March 7, 2019
Tulsi Gabbard is a Member of Congress representing Hawaii’s 2nd district
Our archaic and outdated marijuana laws are turning everyday Americans into criminals. Every day, the economic and social impacts of marijuana prohibition are having devastating effects on communities across the country.
That is why in 2017 I introduced the first-ever bipartisan bill that would end the federal prohibition of marijuana by removing it from the Controlled Substances Act. Unfortunately, Congressional leadership at the time blocked us from getting a hearing on this important legislation, despite having nearly 10% of the Members of the House as cosponsors and growing support from the public.
But times have changed.
I am writing to you today, as a supporter of NORML, to let you know that I just reintroduced The Ending Federal Marijuana Prohibition Act and ask you to urge your Member of Congress to join me and Rep. Don Young (R-AK) as a cosponsor of the bill.
Criminal Justice Reforms
Millions of people have been arrested for the possession or use of marijuana. Many can’t afford bail — further punishing those who are poor — and become mired in our hopelessly back-logged court system that punishes non-violent offenders with felonies and years behind bars. Others have faced the lost opportunities and life-long stigma that follows them with a criminal record.
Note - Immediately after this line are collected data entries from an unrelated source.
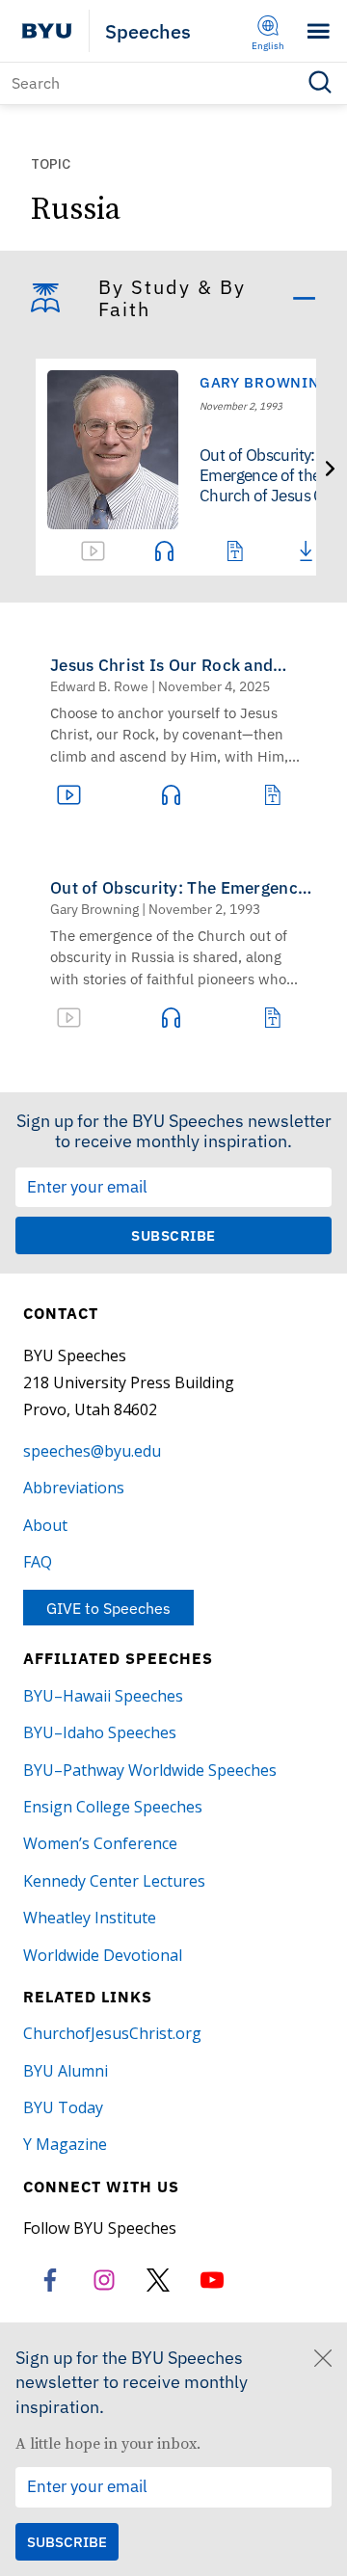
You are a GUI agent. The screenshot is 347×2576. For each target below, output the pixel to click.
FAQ (37, 1561)
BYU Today (63, 2107)
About (45, 1525)
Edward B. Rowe (99, 686)
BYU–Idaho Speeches (99, 1732)
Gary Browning (265, 382)
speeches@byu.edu (92, 1451)
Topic (50, 165)
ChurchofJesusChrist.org (112, 2033)
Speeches (148, 31)
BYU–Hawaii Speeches (103, 1695)
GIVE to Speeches (108, 1608)
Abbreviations (73, 1487)
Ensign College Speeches (112, 1806)
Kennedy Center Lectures (114, 1881)
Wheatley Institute (89, 1917)
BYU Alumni (65, 2071)
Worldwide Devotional (102, 1955)
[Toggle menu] (318, 31)
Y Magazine (65, 2144)
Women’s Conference (100, 1843)
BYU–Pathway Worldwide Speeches (150, 1770)
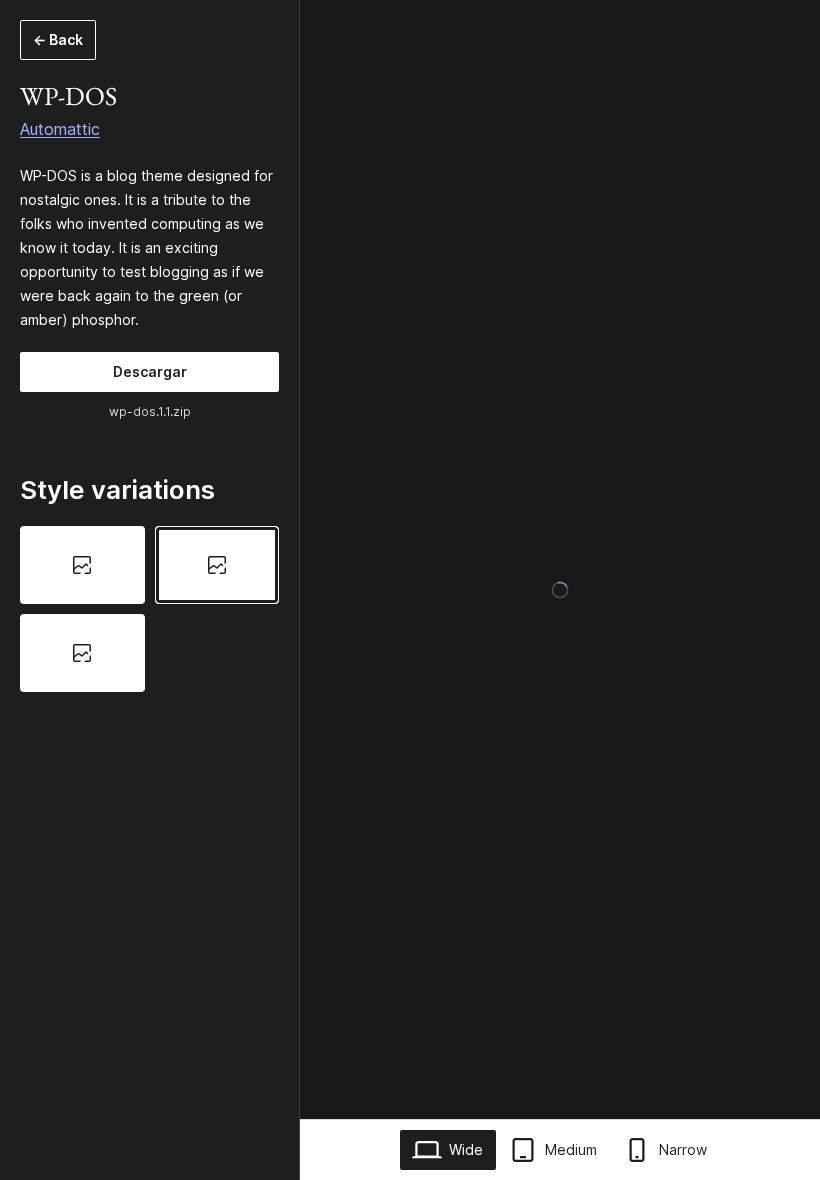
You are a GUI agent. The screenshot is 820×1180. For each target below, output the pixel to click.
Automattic (60, 129)
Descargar (150, 371)
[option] (82, 565)
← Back (58, 39)
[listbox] (149, 609)
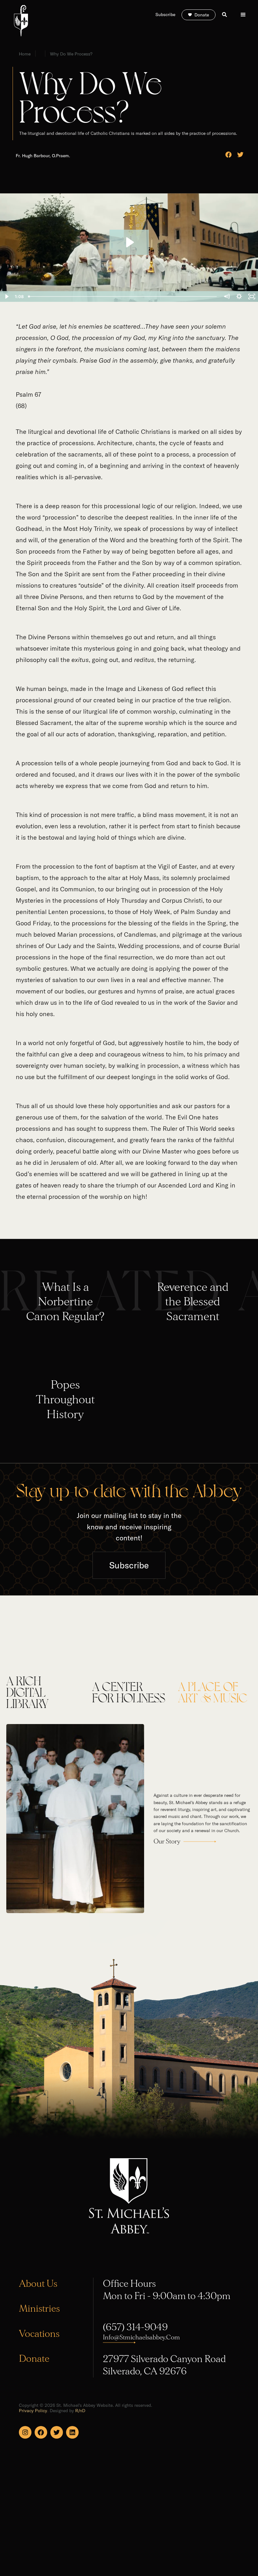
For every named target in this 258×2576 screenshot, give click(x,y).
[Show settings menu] (239, 296)
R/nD (80, 2410)
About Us (38, 2284)
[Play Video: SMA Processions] (129, 242)
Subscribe (129, 1565)
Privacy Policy (33, 2410)
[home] (21, 21)
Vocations (39, 2334)
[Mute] (226, 296)
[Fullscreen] (251, 296)
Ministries (39, 2308)
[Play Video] (6, 296)
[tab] (43, 1691)
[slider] (123, 296)
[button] (243, 15)
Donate (34, 2359)
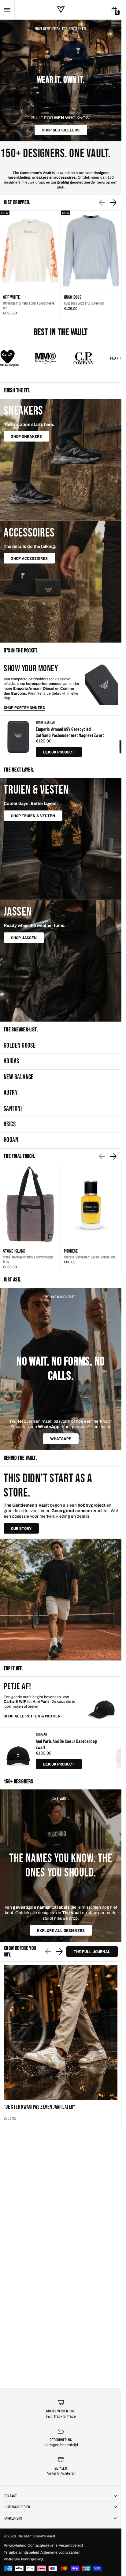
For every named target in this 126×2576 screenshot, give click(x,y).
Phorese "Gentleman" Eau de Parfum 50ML (90, 1257)
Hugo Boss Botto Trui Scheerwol (84, 303)
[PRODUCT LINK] (30, 264)
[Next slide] (113, 202)
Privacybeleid (15, 2545)
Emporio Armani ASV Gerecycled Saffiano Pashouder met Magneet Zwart (70, 732)
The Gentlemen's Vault (36, 2536)
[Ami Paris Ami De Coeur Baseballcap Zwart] (18, 1751)
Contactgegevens (42, 2545)
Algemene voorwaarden (60, 2552)
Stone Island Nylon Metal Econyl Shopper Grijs (28, 1259)
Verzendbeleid (71, 2545)
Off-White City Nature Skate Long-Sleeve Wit (28, 305)
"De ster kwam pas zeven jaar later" (39, 2107)
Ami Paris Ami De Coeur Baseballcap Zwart (66, 1744)
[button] (7, 10)
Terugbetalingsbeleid (21, 2552)
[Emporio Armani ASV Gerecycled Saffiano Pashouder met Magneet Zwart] (18, 738)
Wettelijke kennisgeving (23, 2559)
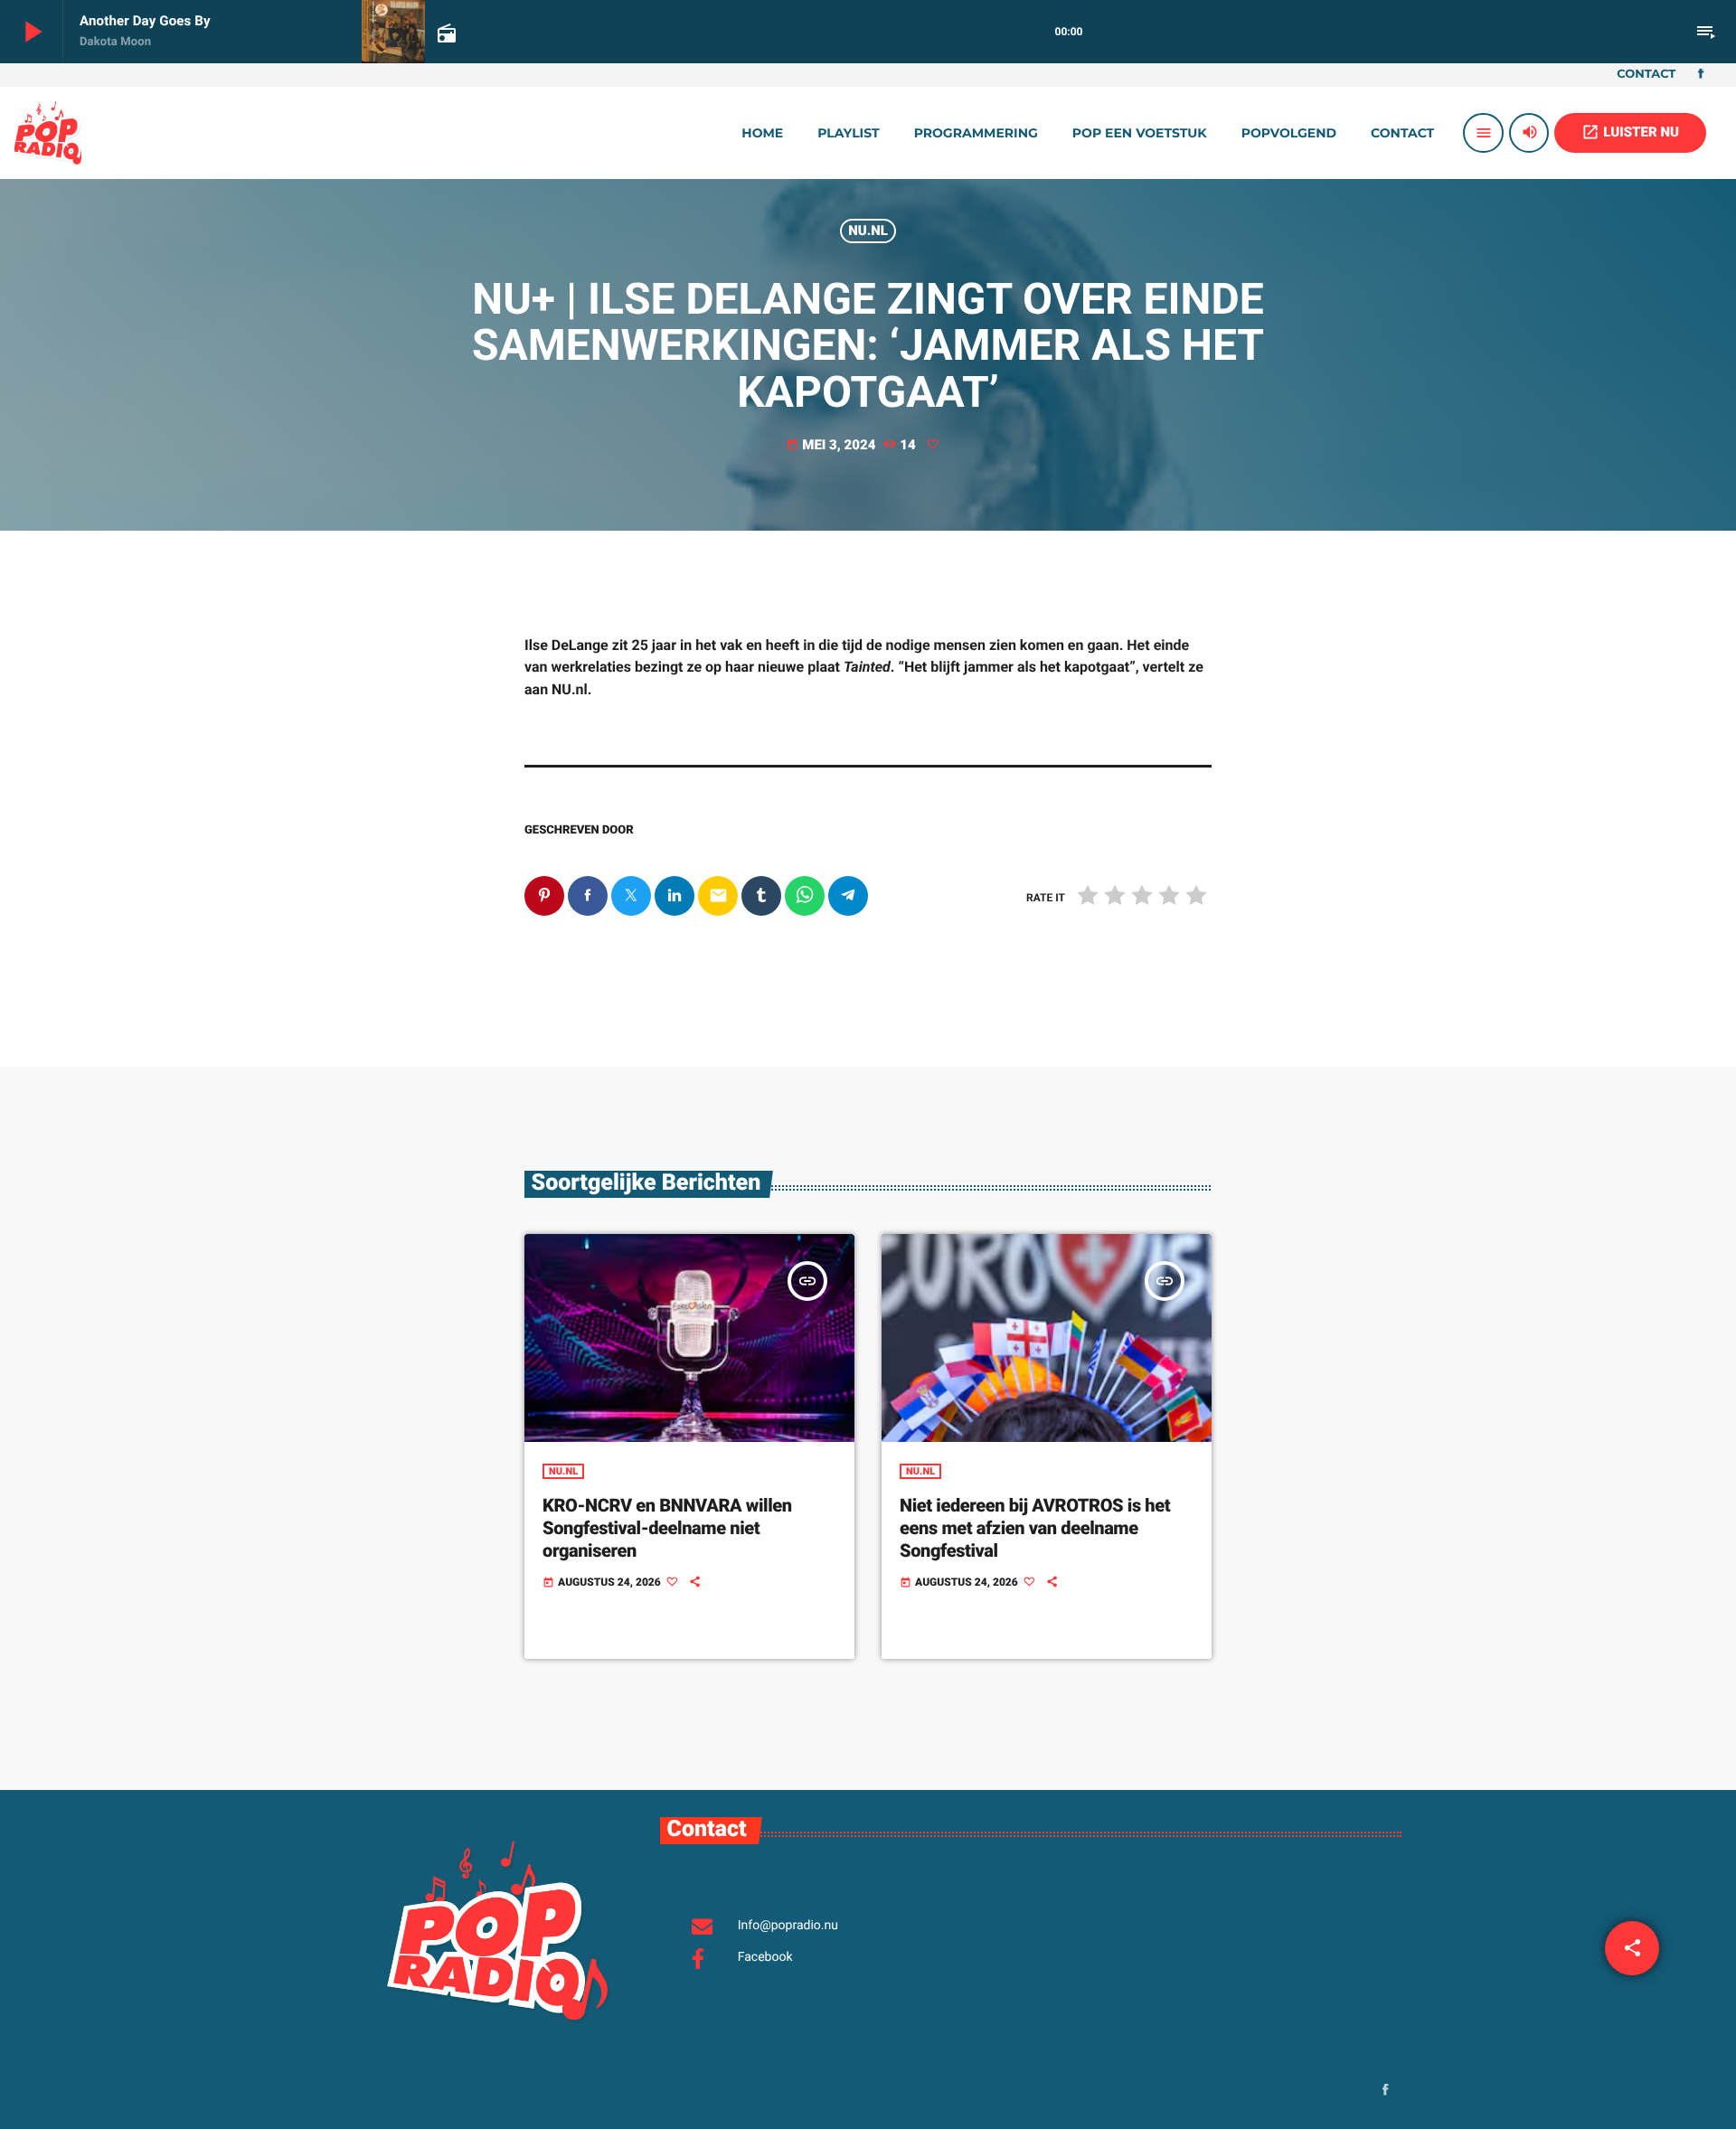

According to the FBI’s Uniform Crime Report, police made 659,700 arrests for marijuana-related violations in 2017 alone — that’s more than 21 percent higher than the total number of arrests for violent crimes in the same year.
Our outdated marijuana laws also target communities of color. The racial disparity in marijuana-related arrests, despite similar usage across demographics, is just one indication of the systemic inequalities that we must address.
In a day and age when more than twenty percent of the population live in states which have legalized the marijuana market, and in an era where nearly every state has enacted some legal protections for the use of medical cannabis or its extracts, the time has come for federal lawmakers to end this senseless and cruel prohibition that ruins lives.
We are calling for common sense reforms that are long overdue. There is a growing body of evidence that suggests the medicinal benefits of cannabis, including its ability to prevent epileptic seizures, mitigate pain, reduce anxiety, and even halt the growth of cancer cells. However, the U.S. Drug Enforcement Administration and Congress still erroneously classify marijuana as a Schedule 1 drug, ignoring the fact that 33 states, including my home state of Hawai‘i, have already accepted the medical use of marijuana under state law. It is simply ludicrous to argue that marijuana belongs in the same category as heroin, or that it is more dangerous than cocaine.
States that have legalized the use of medical marijuana have seen lower rates of opioid abuse and mortality, and that it does not negatively impact workplace safety, teen use, or motor vehicle safety. As the opioid epidemic continues to ravage communities across the country like mine in Hawai‘i, we must explore all alternatives to save lives.
Just this week, a new report found that there are over 211,000 full-time jobs in the legal cannabis sector. This total increases to 296,000 jobs when supplementary employees are included.
The contradiction between state and federal laws on marijuana has created a serious problem for small businesses and stunted further economic growth. Federal law discourages banks and credit unions from offering any type of financial services to businesses or individuals whose financial transactions have anything to do with marijuana. In the states that have recognized dispensary owners and their employees, these businesses are still unable to open a bank account or get a loan.
We must pass The Ending Federal Marijuana Prohibition Act to ensure that marijuana consumers and state-licensed marijuana businesses are protected from undue federal interference. It will help reduce the strain on our criminal justice system, amend federal law to agree with cannabis’ changing cultural status, recognize the plant’s therapeutic benefits, and reduce contradictions and confusion between federal and state marijuana laws.
Thank you for your unwavering dedication to this issue and for strengthening our democracy through your participation.